Nonlinear forced vibration analysis of the composite shaft-disk system combined the reduced-order model with the IHB method

In this paper, the internal resonance phenomena of a composite shaft-disk system with multi-degrees-of-freedom are analyzed. The force caused by the unbalanced mass of the disk is considered as an external excitation force. The shaft is simply supported. Shear deformation and gyroscopic effects are considered. The strain-displacement relationship of the shaft element is expressed using the Timoshenko beam theory. Each node has 5 degrees of freedom. SHBT (simplified homogenized beam theory) is applied to calculate the stiffness of the composite shaft. WQEM (weak form quadrature element method) is used to construct the element matrices, and the system matrices are established using the element matrix assembly rule of the FEM (finite element method).
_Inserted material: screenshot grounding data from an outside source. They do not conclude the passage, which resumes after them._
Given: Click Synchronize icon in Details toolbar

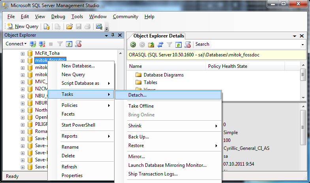Looking at the screenshot, I should tap(161, 45).
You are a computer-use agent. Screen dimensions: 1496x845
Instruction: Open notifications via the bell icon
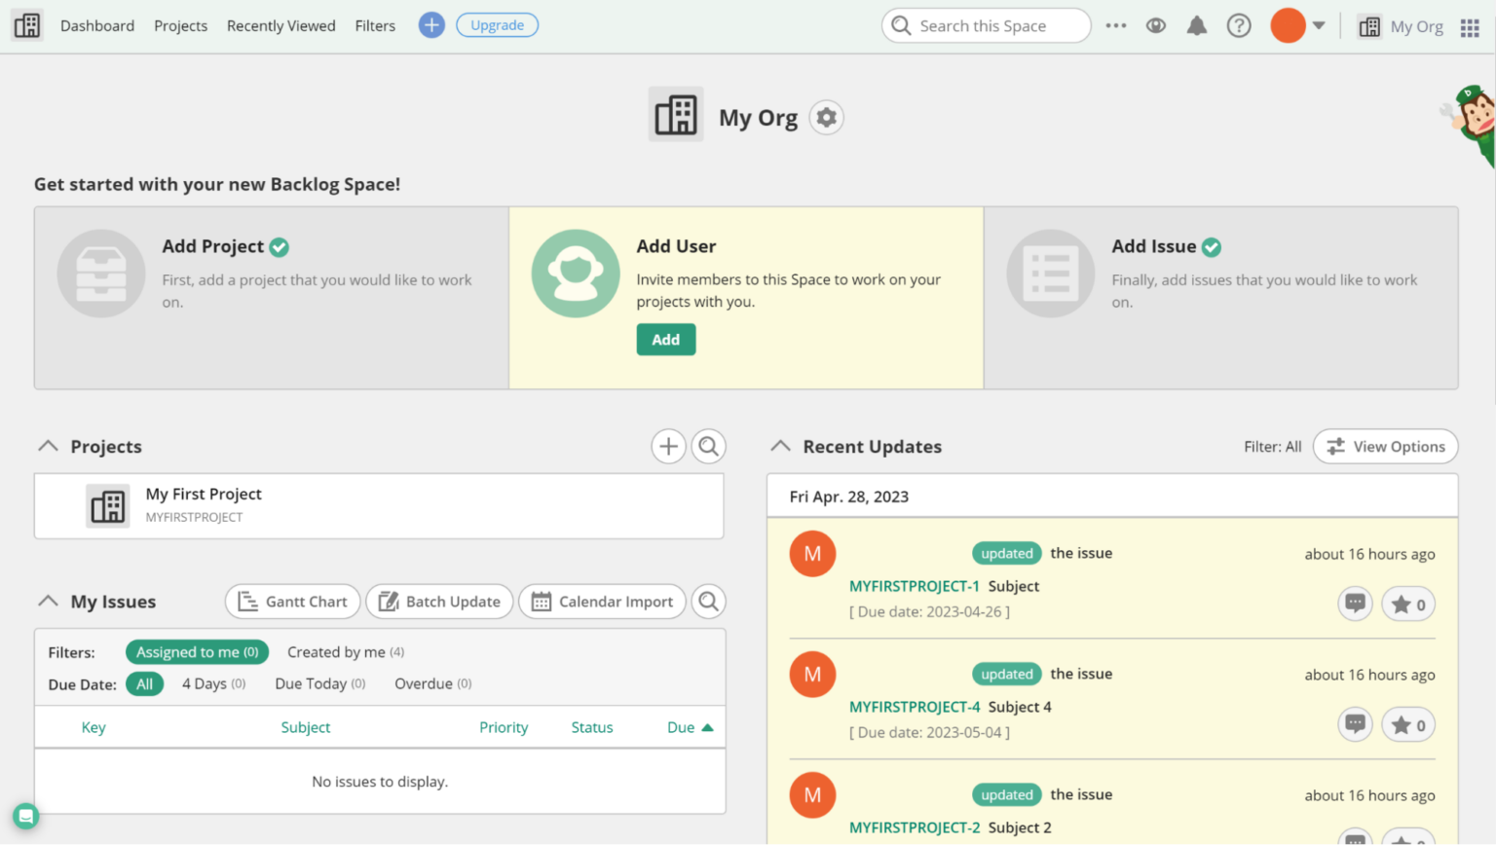(1197, 25)
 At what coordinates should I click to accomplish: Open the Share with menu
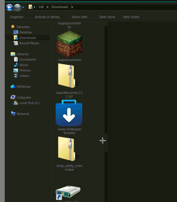[x=81, y=17]
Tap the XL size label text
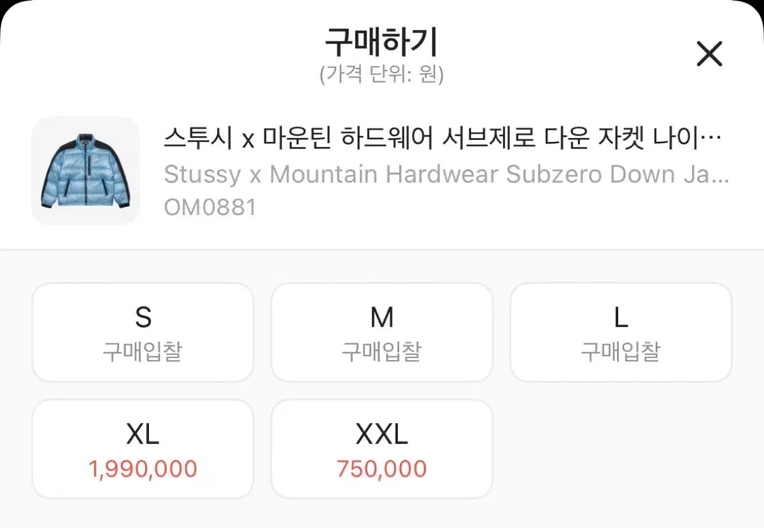Image resolution: width=764 pixels, height=528 pixels. click(x=143, y=435)
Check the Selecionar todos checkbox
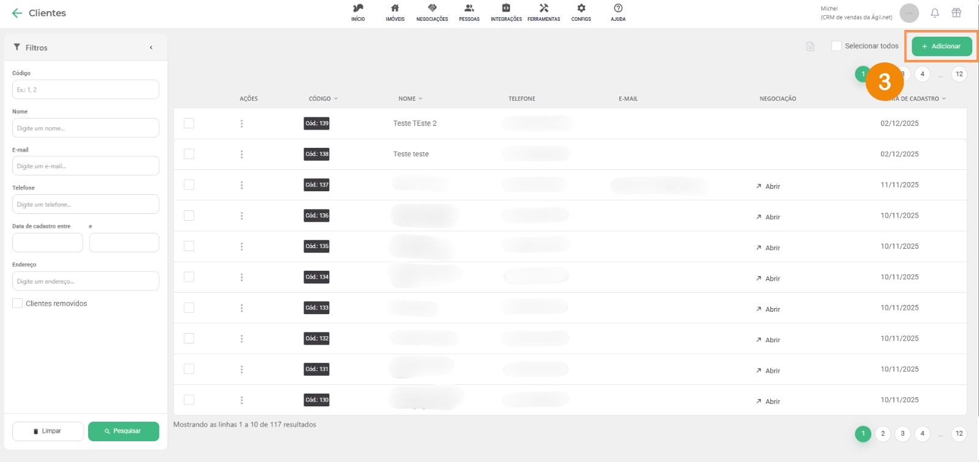This screenshot has height=462, width=979. click(836, 46)
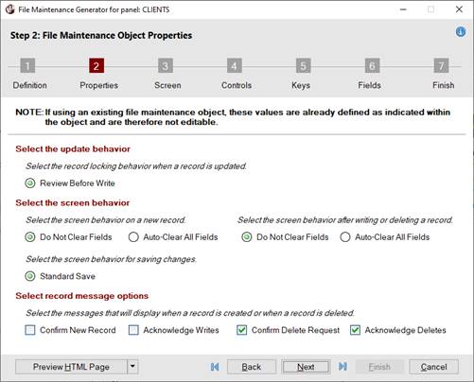Viewport: 474px width, 382px height.
Task: Proceed with the Next button
Action: (306, 367)
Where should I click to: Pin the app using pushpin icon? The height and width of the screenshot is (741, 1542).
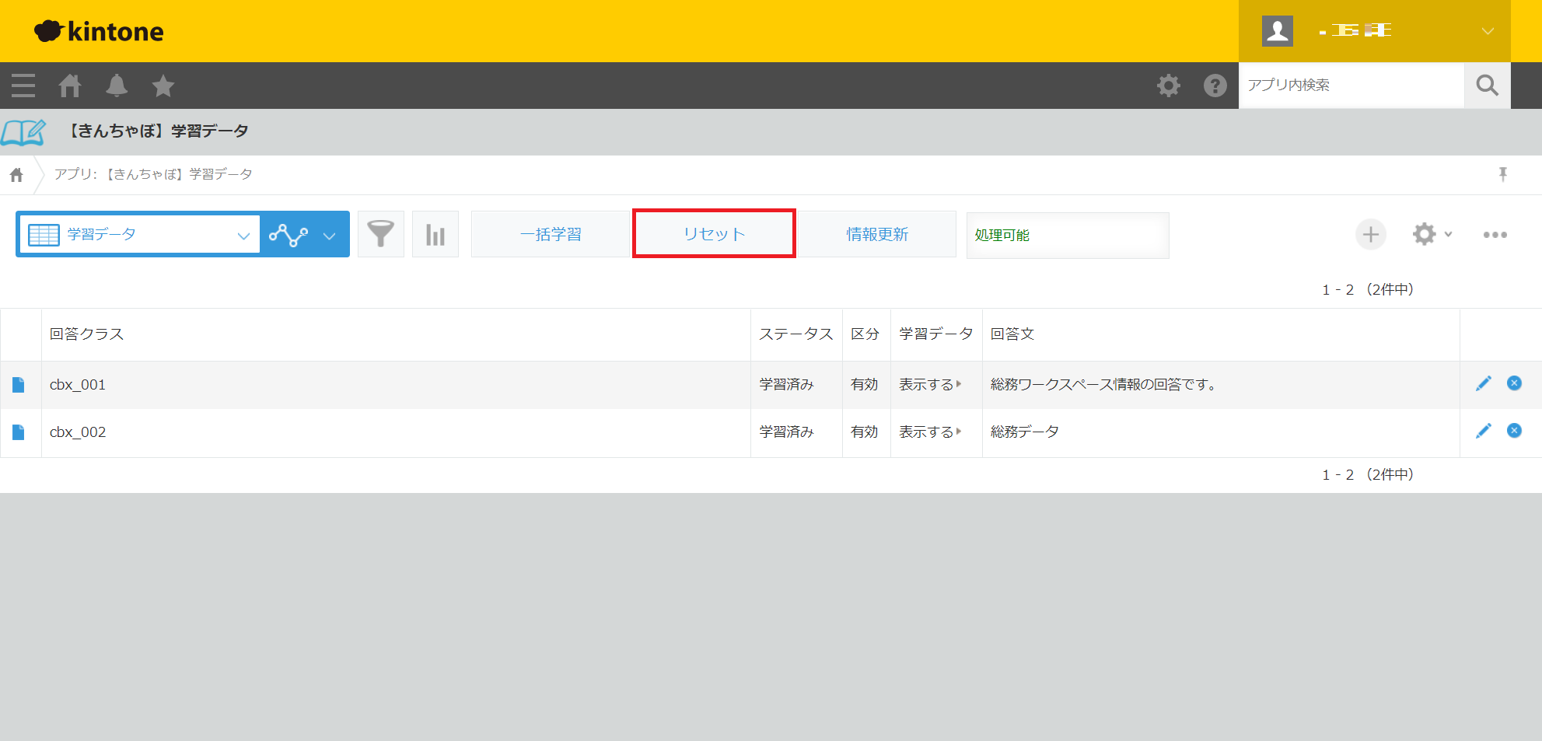(1502, 174)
The reduced-order model is applied to reduce the calculation time. IHB (incremental harmonic balance) method is utilized to solve the nonlinear equations of motion of the composite shaft-disk system. The nonlinear vibration characteristics of the Jeffcott rotor are analyzed using the proposed method and compared with the results of previous researches, and the results are very similar. Based on these considerations, the nonlinear vibration phenomena of the composite shaft-disk system with multi-degrees-of-freedom are considered at the several resonance points.

Automated summary

This paper analyzes the internal resonance phenomena of a composite shaft-disk system with multi-degrees-of-freedom, considering the force caused by the unbalanced mass of the disk, simply supported shaft, shear deformation, and gyroscopic effects. Different methods are applied to calculate and analyze the system, and the results are very similar to previous research outcomes.